Although infrequent, large (Mw7.5+) earthquakes can be extremely damaging and occur on subduction and intraplate faults worldwide. Earthquake early warning (EEW) systems aim to provide advanced warning before strong shaking and tsunami onsets. These systems estimate earthquake magnitude using the early metrics of waveforms, relying on empirical scaling relationships of abundant past events. However, both the rarity and complexity of great events make it challenging to characterize them, and EEW algorithms often underpredict magnitude and the resulting hazards. Here we propose a model, M-LARGE, that leverages the power of deep learning to characterize crustal deformation patterns of large earthquakes in real time.

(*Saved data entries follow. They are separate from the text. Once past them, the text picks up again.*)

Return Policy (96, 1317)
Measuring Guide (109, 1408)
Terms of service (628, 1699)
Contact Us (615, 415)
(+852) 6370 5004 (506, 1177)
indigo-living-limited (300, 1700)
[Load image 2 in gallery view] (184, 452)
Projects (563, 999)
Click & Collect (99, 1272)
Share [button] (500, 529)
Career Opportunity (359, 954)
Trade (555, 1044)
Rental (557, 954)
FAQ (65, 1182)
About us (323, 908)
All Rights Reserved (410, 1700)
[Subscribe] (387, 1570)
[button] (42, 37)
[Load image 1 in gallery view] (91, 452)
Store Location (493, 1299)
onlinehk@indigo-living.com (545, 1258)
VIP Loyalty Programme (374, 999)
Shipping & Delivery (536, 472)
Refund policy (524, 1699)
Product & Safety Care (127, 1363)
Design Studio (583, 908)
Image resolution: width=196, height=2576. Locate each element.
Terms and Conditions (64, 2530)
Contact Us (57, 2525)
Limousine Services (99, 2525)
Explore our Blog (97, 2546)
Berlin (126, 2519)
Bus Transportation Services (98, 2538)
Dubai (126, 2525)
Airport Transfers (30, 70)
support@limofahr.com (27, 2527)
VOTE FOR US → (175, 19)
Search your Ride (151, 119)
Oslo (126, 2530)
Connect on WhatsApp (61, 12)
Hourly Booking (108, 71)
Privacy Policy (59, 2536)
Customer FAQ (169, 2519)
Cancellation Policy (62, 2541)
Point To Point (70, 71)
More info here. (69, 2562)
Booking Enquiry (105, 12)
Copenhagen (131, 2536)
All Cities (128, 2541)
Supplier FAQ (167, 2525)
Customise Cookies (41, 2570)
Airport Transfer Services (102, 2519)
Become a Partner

We demonstrate the algorithm in the Chilean Subduction Zone by training it with more than six million different simulated rupture scenarios recorded on the Chilean GNSS network. M-LARGE successfully performs reliable magnitude estimation on the testing dataset with an accuracy of 99%. Furthermore, the model successfully predicts the magnitude of five real Chilean earthquakes that occurred in the last 11 years. These events were damaging, large enough to be recorded by the modern HR-GNSS instrument in the last decade, and provide valuable ground truth. M-LARGE tracks the evolution of the source process and can make faster and more accurate magnitude estimation, significantly outperforming other similar EEW algorithms.